In futuro, il Centro continuerà a sviluppare modelli dimostrativi, migliorare le tecniche di produzione e creare le basi per una ristrutturazione sostenibile delle colture.
Le statistiche mostrano che solo nel 2025, l'intera provincia ha convertito oltre 13.351 ettari di terreno, principalmente piantagioni di riso a bassa resa, manioca, canna da zucchero e anacardi, per coltivare arachidi, mais, ortaggi e vari tipi di fagioli, alberi da frutto, colture perenni e foraggio...
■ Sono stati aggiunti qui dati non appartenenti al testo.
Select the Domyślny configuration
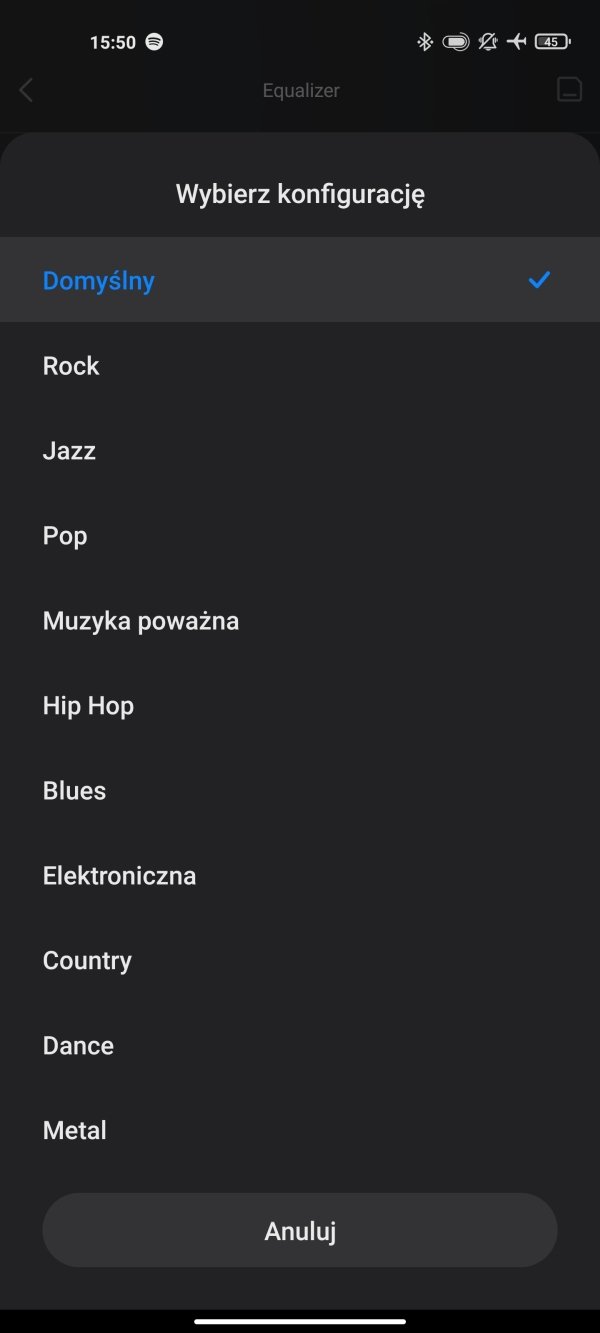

I modelli convertiti producono un valore da 2 a 5 volte superiore rispetto alle colture precedenti. Il signor Tran Xuan Khai, capo del Dipartimento provinciale per la produzione agricola e la protezione delle piante, ha affermato che questa è la base per il settore agricolo della provincia per continuare a convertire oltre 8.000 ettari di colture a bassa efficienza in alberi da frutto (oltre 3.700 ettari) e ortaggi, legumi e piante medicinali (4.200 ettari) entro il 2026.
La trasformazione si baserà sulla valutazione dell'idoneità dei terreni, sulla selezione di nuove varietà ad alto rendimento e di alta qualità, sul rafforzamento dei legami della filiera produttiva e sull'applicazione della tecnologia.